Based on the cognition of natural osteochondral complexes and previous studies [4, 5, 7, 8, 2226], an ideal biomimetic osteochondral scaffold should include at least three phases: the cartilage scaffold, the bone scaffold, and the transitional phase between them. Structures should be included in the design of the transitional phase to prevent the delamination of the cartilage phase and the invasion by blood vessels. Passageways for progenitor cell migration should be taken into consideration. However, building an osteochondral scaffold to mimic the natural osteochondral complex is beyond the limits of current technologies [44]. Nevertheless, the method used in the present study and using ceramic stereolithography [26] has been shown to be highly accurate and biologically safe to construct hard tissues with delicate structure. Despite the fact that multiple methods have not been compared together within the same study, results strongly suggest that this method [26] is more precise and more suitable for osteochondral plug fabrication than the previously described techniques [33]. Indeed, Schaefer et al. [33] bioengineered tissues using polyglycolic acid meshes for the cartilage part and a blend of poly-lactic-co-glycolic acid and polyethylene glycol for the bone part, with articular chondrocytes for the cartilage part and periostal cells for the bone part; their results showed that osteochondral tissue composites were successfully obtained. Nevertheless, their method requires the use of two different scaffolds that are combined to obtain the entire graft, while the method presented here uses a single step to create the scaffold. Other methods used a number of different materials (such as β-TCP ceramics and calcium pyrophosphate) but these methods result in scaffolds that are uniform in structural characteristics, without transition between the different zones observed in native bones [26], while the lithography process used in the present study allows the construction of a plug with different structural characteristics. Furthermore, some studies explored the use of bioreactors to populate the scaffolds [34, 35], but the aim of the present study was to examine the fine details of the transitional zone in order to create an osteochondral scaffold that is, as much as possible, similar to the native bone. Additional studies are still necessary to refine the construction techniques of osteochondral plugs and to determine their properties in vivo.

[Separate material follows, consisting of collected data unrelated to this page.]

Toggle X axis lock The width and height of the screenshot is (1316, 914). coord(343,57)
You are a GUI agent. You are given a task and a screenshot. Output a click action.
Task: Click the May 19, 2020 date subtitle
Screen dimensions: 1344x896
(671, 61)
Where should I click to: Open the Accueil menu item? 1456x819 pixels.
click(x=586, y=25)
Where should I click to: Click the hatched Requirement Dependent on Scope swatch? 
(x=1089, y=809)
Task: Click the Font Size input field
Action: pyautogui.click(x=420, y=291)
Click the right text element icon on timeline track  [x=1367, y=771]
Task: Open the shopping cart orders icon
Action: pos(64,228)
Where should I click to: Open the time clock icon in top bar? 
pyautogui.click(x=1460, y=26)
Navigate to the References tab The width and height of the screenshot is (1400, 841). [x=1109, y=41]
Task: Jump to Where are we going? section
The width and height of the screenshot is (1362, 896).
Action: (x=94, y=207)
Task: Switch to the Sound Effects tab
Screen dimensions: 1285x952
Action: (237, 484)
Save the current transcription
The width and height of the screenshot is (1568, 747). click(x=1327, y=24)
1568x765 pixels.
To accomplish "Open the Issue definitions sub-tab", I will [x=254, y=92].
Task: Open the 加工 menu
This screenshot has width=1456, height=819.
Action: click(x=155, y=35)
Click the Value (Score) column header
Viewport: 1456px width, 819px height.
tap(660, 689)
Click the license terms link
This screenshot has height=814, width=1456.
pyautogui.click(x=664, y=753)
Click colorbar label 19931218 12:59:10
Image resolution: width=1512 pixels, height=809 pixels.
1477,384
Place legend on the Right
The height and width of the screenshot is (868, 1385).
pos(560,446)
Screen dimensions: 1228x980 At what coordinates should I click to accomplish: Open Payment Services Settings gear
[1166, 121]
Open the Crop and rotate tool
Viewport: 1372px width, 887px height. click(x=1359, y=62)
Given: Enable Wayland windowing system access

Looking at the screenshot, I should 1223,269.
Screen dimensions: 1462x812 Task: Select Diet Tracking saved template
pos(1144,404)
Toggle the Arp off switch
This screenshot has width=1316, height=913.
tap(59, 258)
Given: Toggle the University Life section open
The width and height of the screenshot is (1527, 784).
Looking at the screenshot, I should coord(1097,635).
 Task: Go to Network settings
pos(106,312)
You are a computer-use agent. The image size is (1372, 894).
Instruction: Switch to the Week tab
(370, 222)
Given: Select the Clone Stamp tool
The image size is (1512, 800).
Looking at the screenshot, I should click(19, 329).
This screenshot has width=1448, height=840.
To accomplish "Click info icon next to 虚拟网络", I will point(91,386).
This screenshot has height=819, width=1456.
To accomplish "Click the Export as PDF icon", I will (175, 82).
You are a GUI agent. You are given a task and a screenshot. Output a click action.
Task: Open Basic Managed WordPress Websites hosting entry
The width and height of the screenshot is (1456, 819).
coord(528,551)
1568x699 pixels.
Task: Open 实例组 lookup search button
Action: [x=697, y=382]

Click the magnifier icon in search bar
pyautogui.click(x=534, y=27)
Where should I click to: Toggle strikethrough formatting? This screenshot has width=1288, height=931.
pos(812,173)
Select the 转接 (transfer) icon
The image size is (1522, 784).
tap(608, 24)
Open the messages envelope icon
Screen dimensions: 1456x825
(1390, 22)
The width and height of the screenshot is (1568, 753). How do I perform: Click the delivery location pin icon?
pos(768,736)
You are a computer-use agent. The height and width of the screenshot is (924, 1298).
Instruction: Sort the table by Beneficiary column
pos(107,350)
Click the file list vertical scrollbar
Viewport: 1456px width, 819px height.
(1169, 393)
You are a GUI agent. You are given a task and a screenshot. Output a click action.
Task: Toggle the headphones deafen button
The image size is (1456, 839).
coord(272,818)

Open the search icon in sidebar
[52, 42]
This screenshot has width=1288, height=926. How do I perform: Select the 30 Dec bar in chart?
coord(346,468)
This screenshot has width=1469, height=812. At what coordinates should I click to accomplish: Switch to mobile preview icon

The present study is not without limitations. First, results were not analyzed in terms of weight-bearing/non-weight-bearing regions of the knees, and future studies should address this issue. Results were obtained from cadavers and samples may have suffered from some deterioration. However, it might be impossible to obtain intact fresh non-cadaver knees since patients undergoing knee resection usually does so for good pathological reasons that would affect the results. The aim of the present study was only to provide a morphological analysis of the transitional zone in order to build a biomimetic scaffold, and no quantitative analysis was performed. Finally, the constructed scaffold was not tested in vivo. This will be the focus of our future studies.

The present study is the first part of a systematic research on osteochondral tissue regeneration. This study was only a preliminary study that observed the microarchitecture of the transition zone and that examined if a suitable material could be engineered from these observations. Nevertheless, this material needs to be tested in vivo and will probably require a number of adjustments before being used for treating patients. In addition, only one manufacturing process was used to create the prototype, and the optimal process needs to be defined. Efforts will be made to use these results to generate materials that could be used to repair damaged knees and to treat osteoarthritis.

Conclusion

Results suggest that the subchondral bone plate is not an intact plate between the cartilage and bone cavity, and that some scattered defects exist that allow blood vessel invasion and nutritional supply. This characteristic was used to design an osteochondral scaffold. This could be implemented to construct an osteochondral complex that is similar to native bones.